Two scientists, Thomas Christopher and Adam Stinton, from the Seismic Research Centre (SRC) based at the Montserrat Volcano Observatory (MVO) will join in St. Vincent, this week, the team from the SRC in Trinidad that has been monitoring La Soufriere as the volcano continues to erupt effusively. 

They are expected to gather data from the dome and crater through temperature and photogrammetry measurements and gas measurements using a MultiGAS and spectrometer, the National Emergency Management Organisation (NEMO) said.

The team is led by Vincentian geologist Professor Richard Robertson, who has come to St. Vincent from the University of the West Indies SRC in Trinidad, where he is based.

NEMO said that the Caribbean Disaster Emergency Management Agency (CDEMA) is finalising helicopter support for the SRC team to install equipment and collect samples from the summit of the volcano.

The dome that broke through the crater floor on Dec. 27, 2020, on the south-west perimeter of the existing dome, continues to grow within the crater of La Soufriere and has an ellipsoid shape with growth expanding in a westerly direction.

No reconnaissance flight to the La Soufriere was done on Monday due to unfavourable weather conditions.

However, the SRC team led a mission, on Saturday, with the assistance of drone pilot Rommel De Freitas, to test the feasibility of using drones for aerial surveillance of the volcano.

The mission was successful and it was concluded that useful surveillance work could be done with drones from a particular location at the crater.

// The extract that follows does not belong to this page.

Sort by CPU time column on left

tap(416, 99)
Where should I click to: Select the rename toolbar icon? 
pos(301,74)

The SRC team completed installation of a seismic station in Owia, on Monday, and are preparing equipment to be installed at the Summit Station this week and the Fancy Station next week.

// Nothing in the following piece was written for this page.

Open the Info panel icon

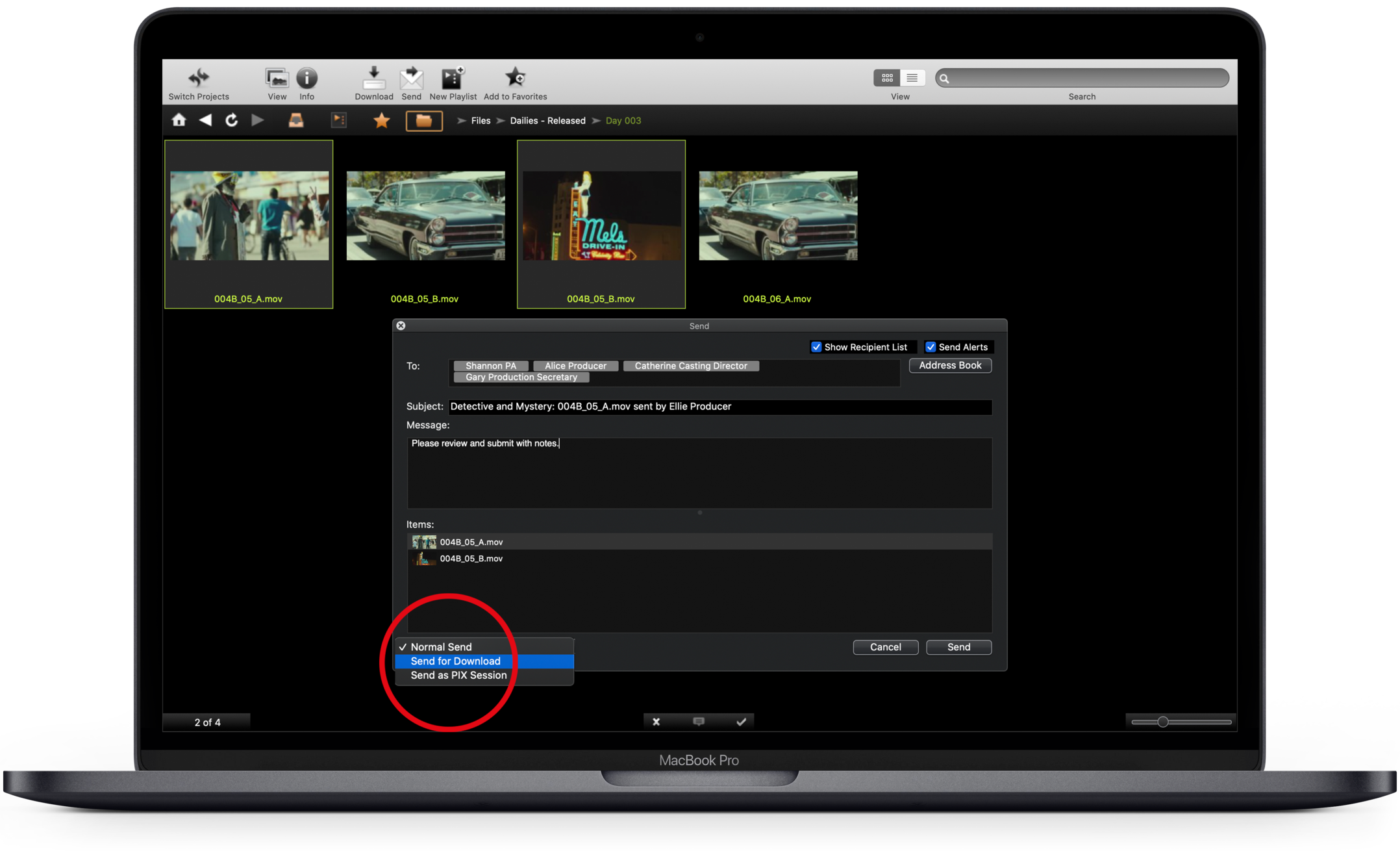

Due to the revised protocols for mass gathering implemented by NEMO’s Health Services Sub-Committee, NEMO has suspended, until further notice, all face to face community meetings to update residents on the present state of the volcano.

Information to communities will be communicated virtually.

The alert level remains at orange, meaning that an eruption could occur within 24 hours.

Persons living in the red zone — from Georgetown to Fancy, in the east, and north of Belle Isle, in the west should be prepared — have been told to prepare to evacuate at short notice, should such an order be given.

The volcano continues to exude magma on the surface and steam can still be observed from the Belmont Observatory, located in Rose Hall.

Residents of areas close to the volcano should expect strong sulphur smells for several days to weeks, depending on changes in wind direction.

NEMO is reminding the public that no evacuation order or notice has been issued and is appealing to the public to desist from visiting the Volcano until the scientists advise that it is safe to do so.